Le site OCE n’a pas encore réagi (https://continuite-ecologique.fr/).

La fédération Hydrauxois a réagi, ce matin, virement. Voir :

On y notera, notamment, ce propos final :

« Notre association demandera l’annulation partielle de ce décret, non pour tout ce qui concerne la continuité latérale (zones humides, expansion de crue etc.) mais pour les dispositions relatives à la destruction des ouvrages hydrauliques accompagnée de l’assèchement de leurs milieux et de la disparition de leurs usages, soit le 1°, le 2° alinéa a) et c). »

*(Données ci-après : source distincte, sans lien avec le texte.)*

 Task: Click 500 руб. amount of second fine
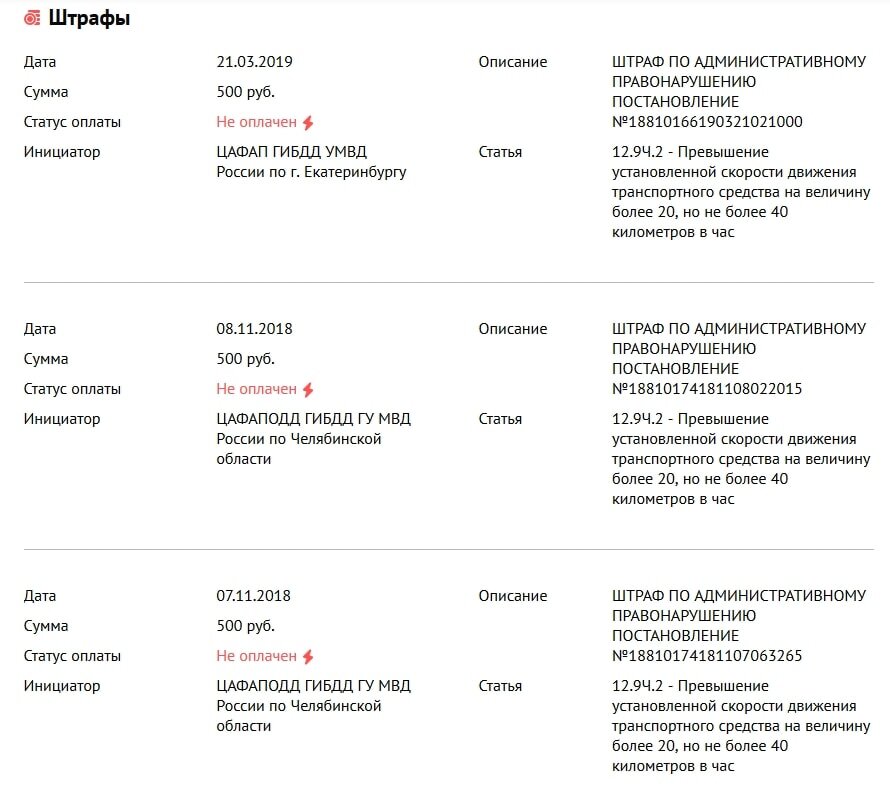245,359
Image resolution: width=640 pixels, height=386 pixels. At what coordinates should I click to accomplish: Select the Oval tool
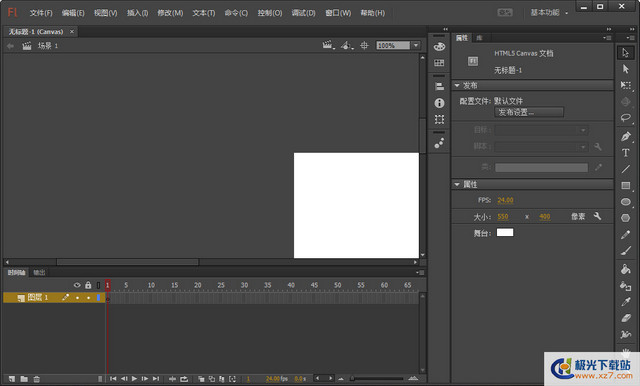pos(625,202)
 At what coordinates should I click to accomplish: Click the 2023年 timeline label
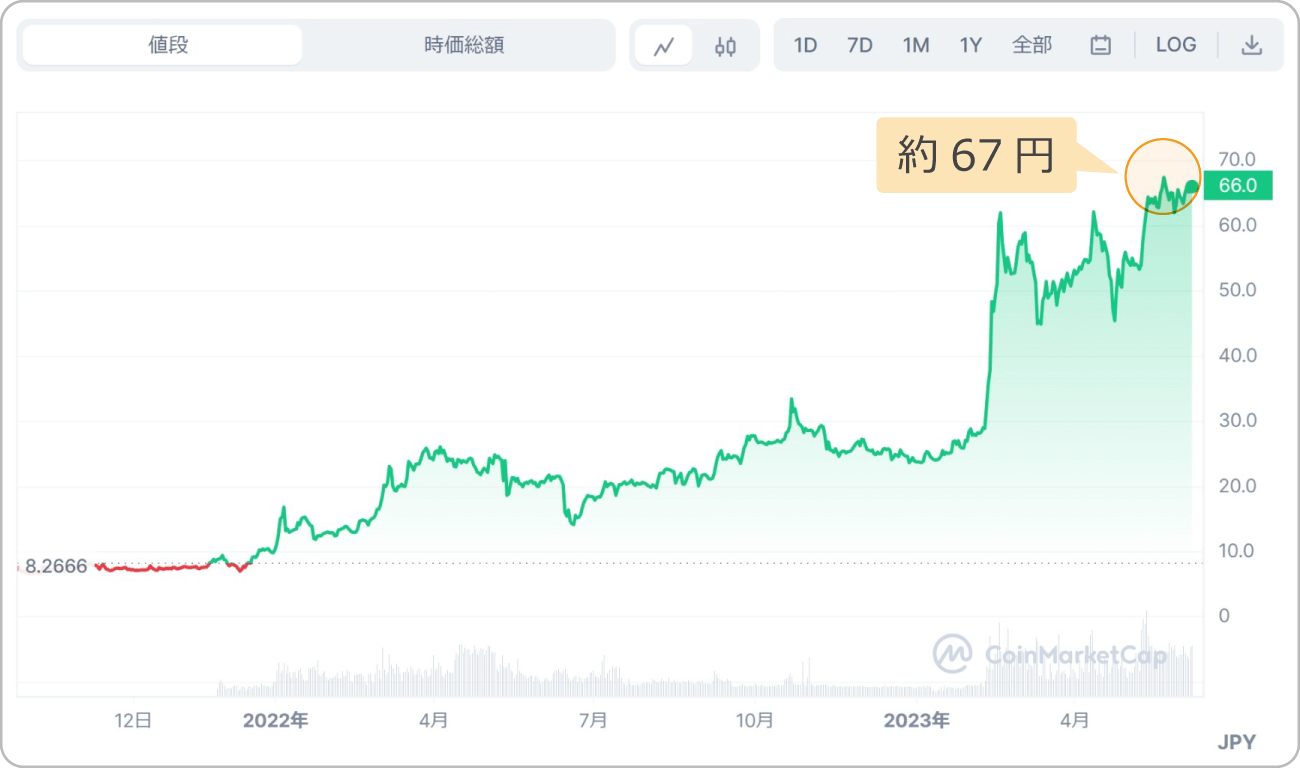click(916, 720)
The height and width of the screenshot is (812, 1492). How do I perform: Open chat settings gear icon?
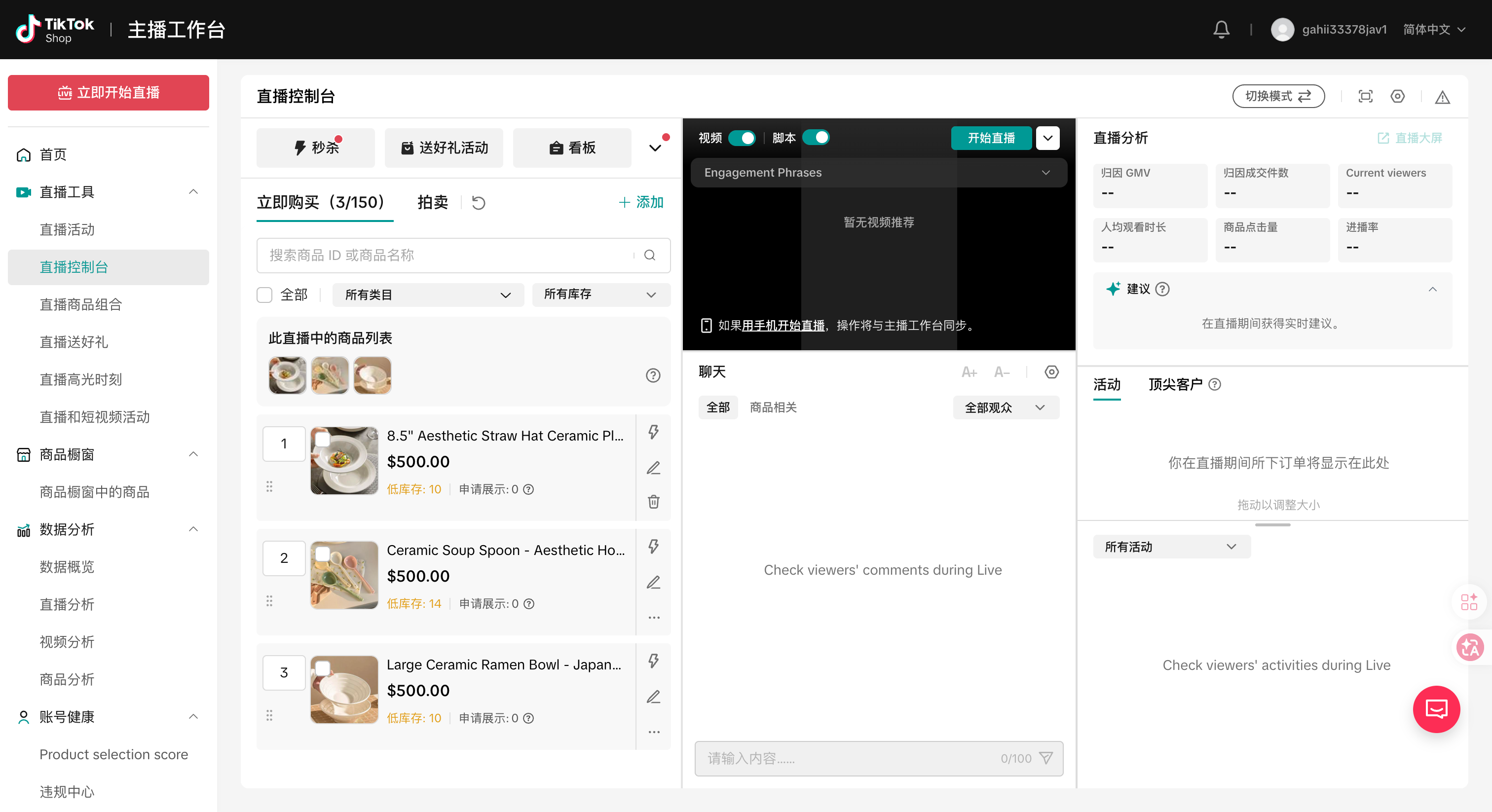click(x=1051, y=372)
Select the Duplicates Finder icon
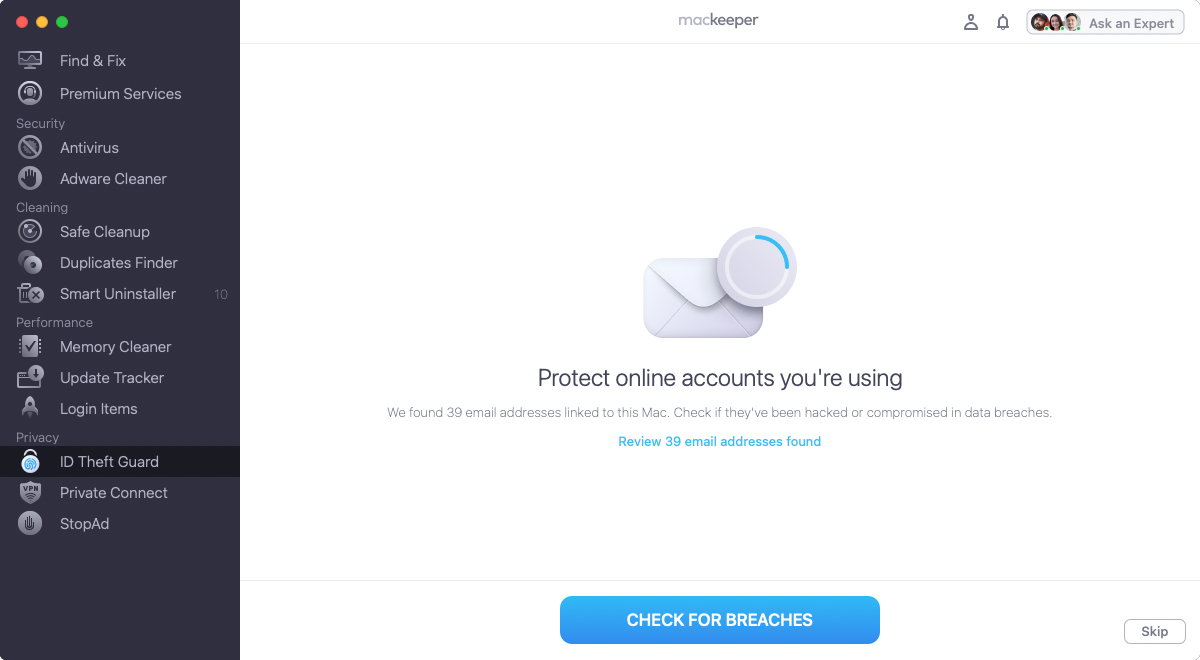Screen dimensions: 1200x660 coord(30,262)
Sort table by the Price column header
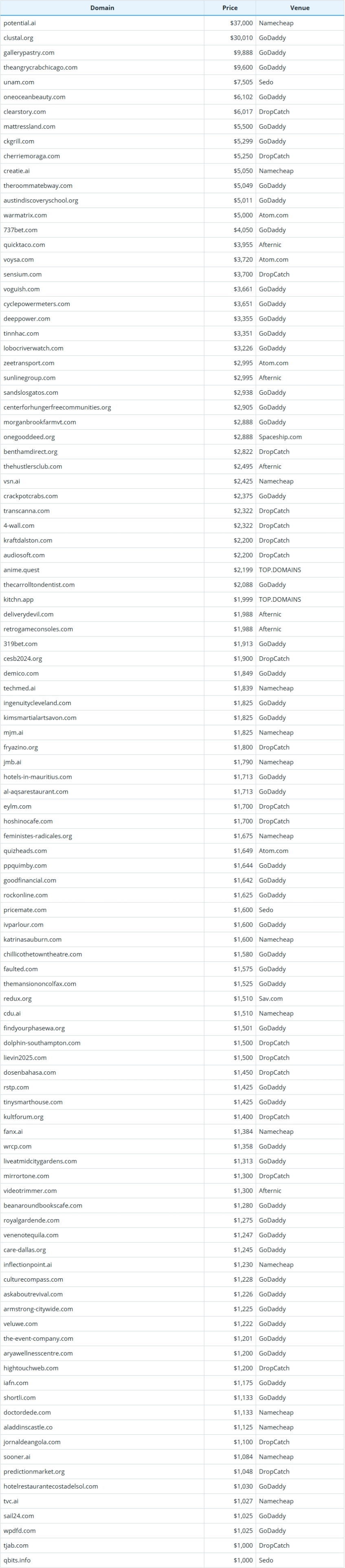The image size is (345, 1568). tap(229, 8)
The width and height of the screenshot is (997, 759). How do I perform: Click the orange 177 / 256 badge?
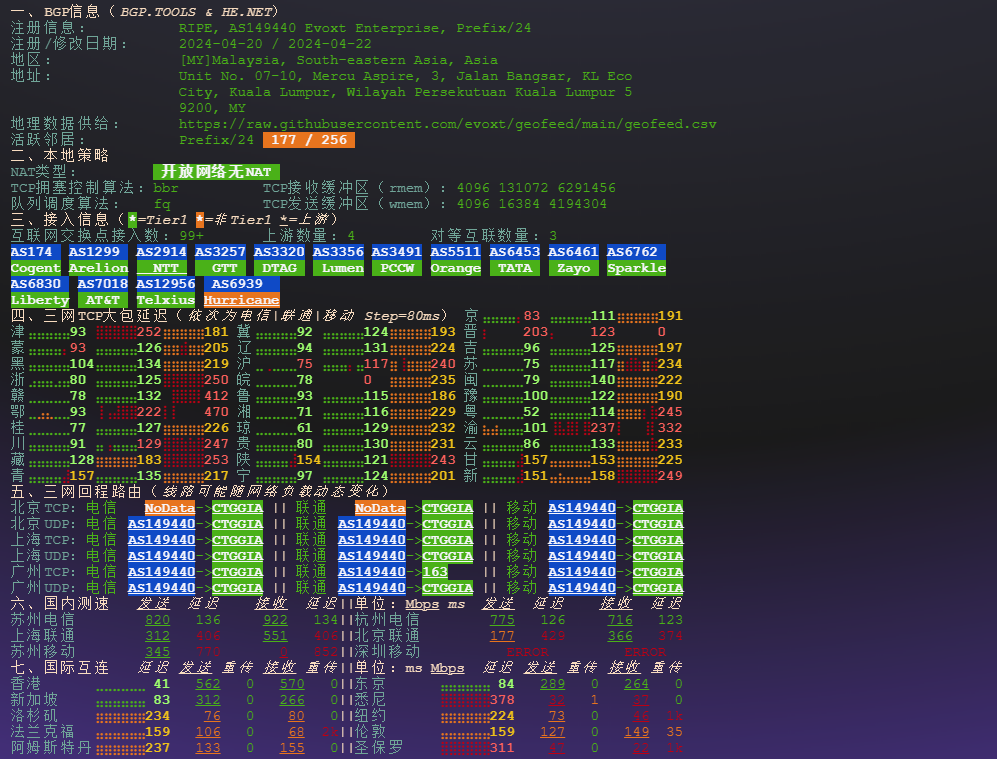point(309,140)
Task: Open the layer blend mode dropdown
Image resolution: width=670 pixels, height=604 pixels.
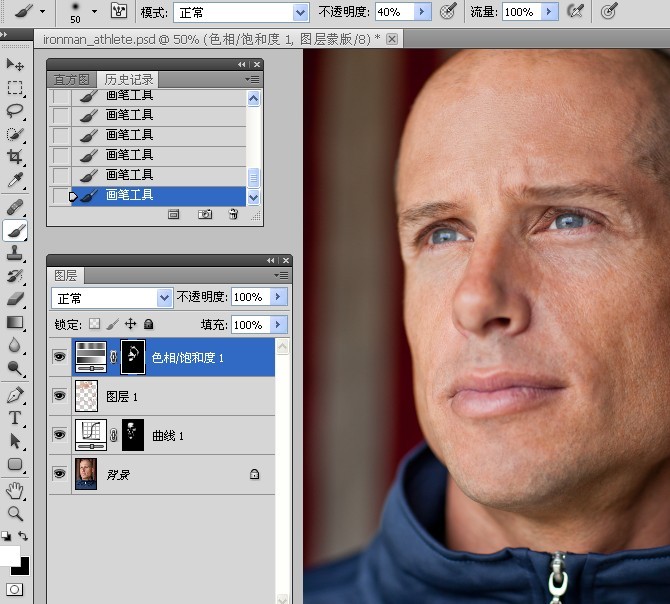Action: click(112, 298)
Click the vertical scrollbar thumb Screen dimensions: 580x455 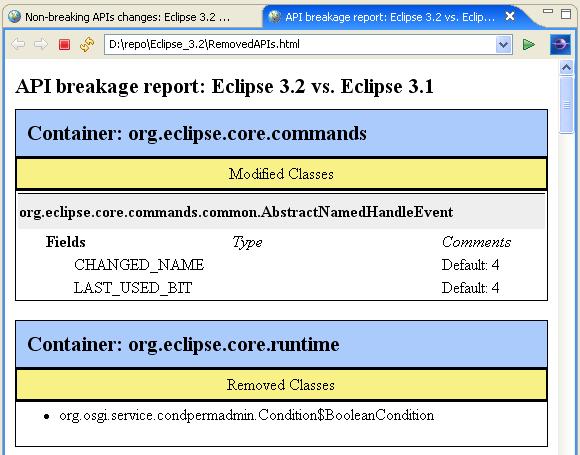pos(566,105)
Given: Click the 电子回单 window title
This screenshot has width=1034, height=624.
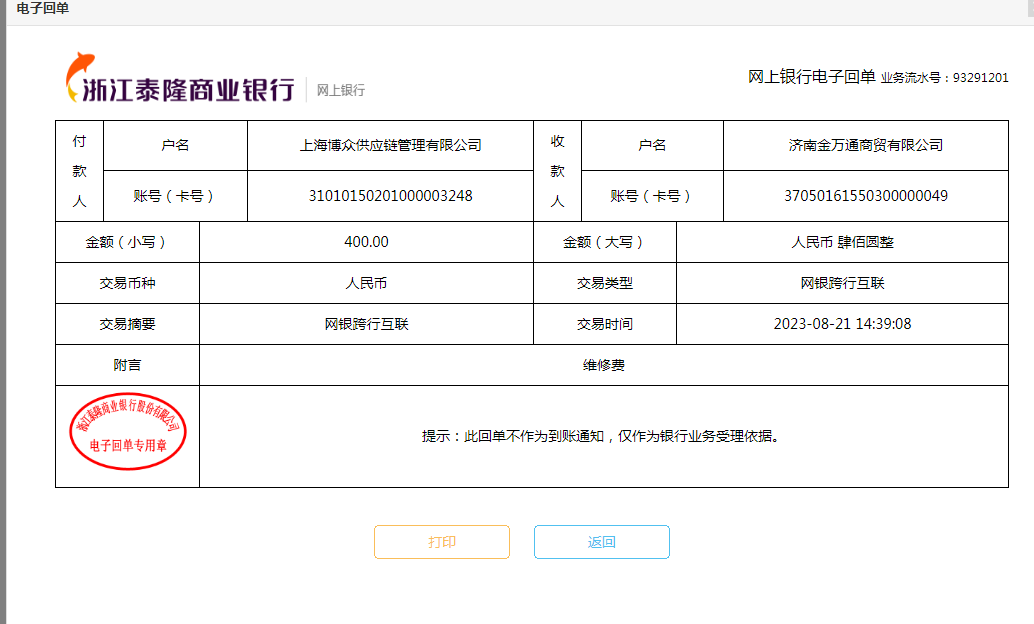Looking at the screenshot, I should pos(43,9).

Inversement, notre confrère André Berne (voir ici) soulignait que :

«  […]
L’attente entre la publication du projet sur internet, pour consultation électronique a été longue. On se demandait pourquoi : c’est que le décret publié est singulièrement modifié par rapport au projet. Plus ramassé que celui-ci, certaines dispositions intéressantes ont disparu.
»

 

M. Claude Miqueu (Président de la commission règlementation du Comité National de l’Eau, Membre du Comité de Bassin Adour Garonne, Docteur en droit public, ancien député…) y voit, pour sa part, un texte équilibré qui a, après prise en compte des réactions en ligne, donné lieu à un accord unanime au sein du groupe de travail réglementation du comité national de l’eau (CNE), accord confirmé en CNE.

A suivre car je pense mettre en ligne des avis, divers, en vidéo, à ce sujet.